Dead Girl
Fighting |
Excellent |
Agility |
Good |
Strength |
Good |
Endurance |
Excellent |
Reason |
Typical |
Intuition |
Excellent |
Psyche |
Good |
Health |
90 |
Karma |
36 |
Resources |
Not Applicable |
Popularity |
0 |
Powers
- Physically deceased, her mutation triggered by death, Dead Girl can command any body part severed from her and rebuild her molecular structure from virtually any physical attack, regardless of how much damage or destruction she sustains, even if reduced to a skeleton. She can safely survive toxic conditions deadly to anyone else. She can also become intangible and walk on air, transform her hands into claws, and otherwise alter her body to an unclear extent. She can communicate telepathically with dead spirits either using their physical remains or on the astral plane and communicate with the cells, bacteria, and disintegrating tissue of corpses, temporarily resurrect the recently deceased as zombies or ghosts, and briefly summon images of deceased people from the minds of others. She has above-average strength and agility.
Talents
None
Contacts
None
History
Dead Girl has few memories of when she was still alive; she believes she was a young actress who was murdered by her co-star/lover, who then sealed her body inside a mausoleum. The dead heard her cries and lured the killer back to the crypt in which he had buried her. Dead Girl awoke and took her revenge on him. Eventually, X-Force (soon to be renamed X-Statix) hired her and invited her to join them.
Along with the other members of X-Statix, she was killed in the series-ending issue #26.

(Dataset entries)
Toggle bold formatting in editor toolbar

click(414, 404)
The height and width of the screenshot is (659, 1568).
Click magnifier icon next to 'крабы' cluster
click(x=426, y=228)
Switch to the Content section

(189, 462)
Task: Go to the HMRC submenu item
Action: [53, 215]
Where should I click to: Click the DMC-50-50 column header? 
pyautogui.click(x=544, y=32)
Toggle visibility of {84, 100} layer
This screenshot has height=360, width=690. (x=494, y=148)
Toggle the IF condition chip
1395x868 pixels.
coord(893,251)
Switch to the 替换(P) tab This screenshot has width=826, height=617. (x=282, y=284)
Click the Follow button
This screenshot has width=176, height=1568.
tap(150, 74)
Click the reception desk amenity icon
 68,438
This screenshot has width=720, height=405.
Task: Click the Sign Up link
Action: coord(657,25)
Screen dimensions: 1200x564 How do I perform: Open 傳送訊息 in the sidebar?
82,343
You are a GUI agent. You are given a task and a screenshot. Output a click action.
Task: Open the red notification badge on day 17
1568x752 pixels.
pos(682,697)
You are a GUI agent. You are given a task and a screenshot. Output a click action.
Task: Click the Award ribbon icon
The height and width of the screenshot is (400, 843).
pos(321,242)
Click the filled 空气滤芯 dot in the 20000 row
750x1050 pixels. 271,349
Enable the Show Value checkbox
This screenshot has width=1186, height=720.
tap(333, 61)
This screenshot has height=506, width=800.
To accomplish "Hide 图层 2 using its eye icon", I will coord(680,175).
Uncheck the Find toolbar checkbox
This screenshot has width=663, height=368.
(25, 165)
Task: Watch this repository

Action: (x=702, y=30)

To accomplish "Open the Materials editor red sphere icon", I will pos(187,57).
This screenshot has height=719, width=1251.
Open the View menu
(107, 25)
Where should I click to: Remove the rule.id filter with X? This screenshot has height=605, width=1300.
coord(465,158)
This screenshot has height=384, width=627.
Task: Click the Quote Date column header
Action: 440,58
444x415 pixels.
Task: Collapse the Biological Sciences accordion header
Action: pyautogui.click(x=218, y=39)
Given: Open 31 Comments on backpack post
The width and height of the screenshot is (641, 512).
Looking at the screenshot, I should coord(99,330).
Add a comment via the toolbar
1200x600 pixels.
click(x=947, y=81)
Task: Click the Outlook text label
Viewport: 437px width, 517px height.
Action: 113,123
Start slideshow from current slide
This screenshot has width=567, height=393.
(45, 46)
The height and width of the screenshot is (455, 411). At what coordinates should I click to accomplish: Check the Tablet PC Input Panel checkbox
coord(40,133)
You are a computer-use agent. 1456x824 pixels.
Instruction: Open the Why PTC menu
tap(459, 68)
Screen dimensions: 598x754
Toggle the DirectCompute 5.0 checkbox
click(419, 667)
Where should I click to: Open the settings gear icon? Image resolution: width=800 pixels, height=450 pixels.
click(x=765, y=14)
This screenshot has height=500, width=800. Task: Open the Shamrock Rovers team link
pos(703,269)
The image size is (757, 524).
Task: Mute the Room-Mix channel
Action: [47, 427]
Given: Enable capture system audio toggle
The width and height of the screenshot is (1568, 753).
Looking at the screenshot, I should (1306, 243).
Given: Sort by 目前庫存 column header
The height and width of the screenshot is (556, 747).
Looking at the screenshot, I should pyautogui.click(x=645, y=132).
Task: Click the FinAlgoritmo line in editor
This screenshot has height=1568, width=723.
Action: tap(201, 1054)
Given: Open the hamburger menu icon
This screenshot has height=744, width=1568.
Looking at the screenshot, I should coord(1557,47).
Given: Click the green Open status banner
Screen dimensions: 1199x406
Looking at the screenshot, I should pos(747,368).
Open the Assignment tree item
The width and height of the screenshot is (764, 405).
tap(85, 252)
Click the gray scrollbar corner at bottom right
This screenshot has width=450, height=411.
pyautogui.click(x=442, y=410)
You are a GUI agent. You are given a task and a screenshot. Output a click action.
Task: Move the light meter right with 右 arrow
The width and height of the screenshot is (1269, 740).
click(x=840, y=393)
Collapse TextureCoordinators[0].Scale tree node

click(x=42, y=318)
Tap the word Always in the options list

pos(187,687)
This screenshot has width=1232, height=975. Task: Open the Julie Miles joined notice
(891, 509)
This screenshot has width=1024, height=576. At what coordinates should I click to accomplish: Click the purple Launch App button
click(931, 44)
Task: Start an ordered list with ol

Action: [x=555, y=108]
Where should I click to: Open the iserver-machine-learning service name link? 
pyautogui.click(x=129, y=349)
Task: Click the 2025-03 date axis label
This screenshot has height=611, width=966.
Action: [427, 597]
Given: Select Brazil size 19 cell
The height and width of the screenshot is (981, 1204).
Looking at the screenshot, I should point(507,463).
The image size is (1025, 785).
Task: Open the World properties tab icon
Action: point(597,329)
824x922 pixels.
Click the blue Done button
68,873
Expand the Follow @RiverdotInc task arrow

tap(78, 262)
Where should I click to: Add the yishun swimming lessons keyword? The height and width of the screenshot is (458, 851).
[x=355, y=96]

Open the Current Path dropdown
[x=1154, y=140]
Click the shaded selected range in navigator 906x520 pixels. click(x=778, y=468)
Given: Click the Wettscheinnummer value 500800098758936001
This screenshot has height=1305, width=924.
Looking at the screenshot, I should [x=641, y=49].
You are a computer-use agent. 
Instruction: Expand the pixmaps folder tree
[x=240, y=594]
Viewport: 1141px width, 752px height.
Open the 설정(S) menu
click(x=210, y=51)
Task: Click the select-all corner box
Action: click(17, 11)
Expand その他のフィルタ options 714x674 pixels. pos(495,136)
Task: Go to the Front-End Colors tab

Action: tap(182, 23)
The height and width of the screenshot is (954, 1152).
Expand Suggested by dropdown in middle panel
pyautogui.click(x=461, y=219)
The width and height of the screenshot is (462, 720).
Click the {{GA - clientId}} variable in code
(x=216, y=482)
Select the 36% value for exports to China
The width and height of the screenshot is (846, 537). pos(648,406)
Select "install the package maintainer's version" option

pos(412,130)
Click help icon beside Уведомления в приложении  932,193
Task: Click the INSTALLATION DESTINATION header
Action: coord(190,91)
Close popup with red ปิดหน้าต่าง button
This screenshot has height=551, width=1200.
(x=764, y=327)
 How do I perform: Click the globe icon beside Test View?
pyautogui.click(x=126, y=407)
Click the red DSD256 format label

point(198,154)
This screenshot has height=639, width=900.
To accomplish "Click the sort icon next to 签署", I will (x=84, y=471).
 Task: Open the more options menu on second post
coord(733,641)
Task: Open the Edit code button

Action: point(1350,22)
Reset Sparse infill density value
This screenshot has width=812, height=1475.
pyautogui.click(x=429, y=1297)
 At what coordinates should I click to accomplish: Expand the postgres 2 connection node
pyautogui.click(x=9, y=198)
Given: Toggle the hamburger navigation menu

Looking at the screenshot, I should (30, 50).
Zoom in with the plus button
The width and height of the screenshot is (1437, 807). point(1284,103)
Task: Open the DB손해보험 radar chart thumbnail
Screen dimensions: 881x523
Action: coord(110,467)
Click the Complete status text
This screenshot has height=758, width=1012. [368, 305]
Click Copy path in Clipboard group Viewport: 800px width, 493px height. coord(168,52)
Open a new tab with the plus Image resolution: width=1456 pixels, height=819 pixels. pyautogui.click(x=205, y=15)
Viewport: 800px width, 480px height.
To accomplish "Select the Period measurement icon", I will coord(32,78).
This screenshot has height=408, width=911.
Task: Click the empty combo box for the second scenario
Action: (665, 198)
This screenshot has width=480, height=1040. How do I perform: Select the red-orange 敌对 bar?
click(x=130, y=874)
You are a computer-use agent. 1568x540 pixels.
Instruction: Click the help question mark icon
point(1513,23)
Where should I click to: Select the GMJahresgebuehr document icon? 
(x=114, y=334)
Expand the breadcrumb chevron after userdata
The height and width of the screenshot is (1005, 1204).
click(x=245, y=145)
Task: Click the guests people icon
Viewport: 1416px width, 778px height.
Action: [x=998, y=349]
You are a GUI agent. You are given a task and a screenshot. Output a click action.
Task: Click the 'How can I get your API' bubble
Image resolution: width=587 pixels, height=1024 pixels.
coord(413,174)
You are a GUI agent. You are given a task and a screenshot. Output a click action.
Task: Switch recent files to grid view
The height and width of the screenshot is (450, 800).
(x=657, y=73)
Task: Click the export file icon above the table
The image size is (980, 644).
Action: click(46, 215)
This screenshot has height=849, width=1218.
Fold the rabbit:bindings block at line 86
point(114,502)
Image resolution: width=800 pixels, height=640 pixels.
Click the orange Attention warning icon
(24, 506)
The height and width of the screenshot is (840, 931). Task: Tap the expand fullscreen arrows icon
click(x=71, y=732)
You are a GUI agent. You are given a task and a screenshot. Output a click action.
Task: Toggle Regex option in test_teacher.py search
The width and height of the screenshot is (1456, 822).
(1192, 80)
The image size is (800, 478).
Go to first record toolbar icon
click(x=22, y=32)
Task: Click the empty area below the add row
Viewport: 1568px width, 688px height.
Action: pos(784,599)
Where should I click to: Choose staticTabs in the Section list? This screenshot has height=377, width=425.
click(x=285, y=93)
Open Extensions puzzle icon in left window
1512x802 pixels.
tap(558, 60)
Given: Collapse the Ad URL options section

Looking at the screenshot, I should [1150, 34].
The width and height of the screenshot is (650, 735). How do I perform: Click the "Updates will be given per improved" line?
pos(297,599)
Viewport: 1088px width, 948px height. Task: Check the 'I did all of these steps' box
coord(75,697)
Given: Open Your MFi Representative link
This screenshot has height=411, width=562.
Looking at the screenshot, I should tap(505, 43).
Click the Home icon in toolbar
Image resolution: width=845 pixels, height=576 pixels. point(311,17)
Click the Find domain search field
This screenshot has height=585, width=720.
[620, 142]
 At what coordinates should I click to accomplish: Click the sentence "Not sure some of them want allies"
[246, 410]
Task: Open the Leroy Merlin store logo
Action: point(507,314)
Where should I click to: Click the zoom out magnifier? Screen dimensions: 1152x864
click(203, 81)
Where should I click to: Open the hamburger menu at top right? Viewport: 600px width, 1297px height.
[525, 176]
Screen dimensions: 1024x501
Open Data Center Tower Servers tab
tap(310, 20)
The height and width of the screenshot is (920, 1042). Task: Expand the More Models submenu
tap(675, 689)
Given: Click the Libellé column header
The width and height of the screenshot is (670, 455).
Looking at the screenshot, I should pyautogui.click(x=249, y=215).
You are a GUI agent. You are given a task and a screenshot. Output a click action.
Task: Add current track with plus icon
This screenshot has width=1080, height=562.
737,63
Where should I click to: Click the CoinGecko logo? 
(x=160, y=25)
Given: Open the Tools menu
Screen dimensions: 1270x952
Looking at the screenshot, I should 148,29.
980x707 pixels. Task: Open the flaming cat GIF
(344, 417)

■ Requirement
Carry on the Dead Girl character profile, picking up after its final sentence.

■ Task response
Dead Girl was the star in the mini-series X-Statix Presents: Dead Girl. The series ran for five issues and focuses on a vengeful dead villain, The Pitiful One, intent on gathering other residents of Hell - such as Miss America, Kraven, Mysterio, The Ancient One and Dead Girl's previous teammate The Anarchist - to bring himself to life once more, with only Doctor Strange and Dead Girl, with the aid of her dead friends, to stop them. In order to combat the Pitiful One's plans, Dead Girl and Strange enlist help from dead heroes sent to Heaven, including Ant-Man II, the Phantom Rider and someone known as the Piano-Player; they also call on Mister Sensitive and U-Go Girl, two of Dead Girl's former teammates. Peter Milligan writes, with Mike Allred on inks and cover art while Nick Dragotta provides the interior pencilling. Allred also pencils and inks the interior art for all the former X-Statix members that make appearances in the miniseries. A number of deceased Marvel characters make appearances, including Gwen Stacy, Mockingbird and Moira MacTaggart revealed as the "sisters" Dead Girl spoke of throughout the previous series.[1]
There has been some question as to whether the series is connected to the rest of Marvel continuity, and yet several intriguing things occur; among them is Dead Girl's pseudo- romantic involvement with Stephen Strange. She revealed in the fifth issue that her first name is Moonbeam (a hint that she could have Native American ethnicity). Eventually, she and her assembled team of heroes stop the Pitiful One.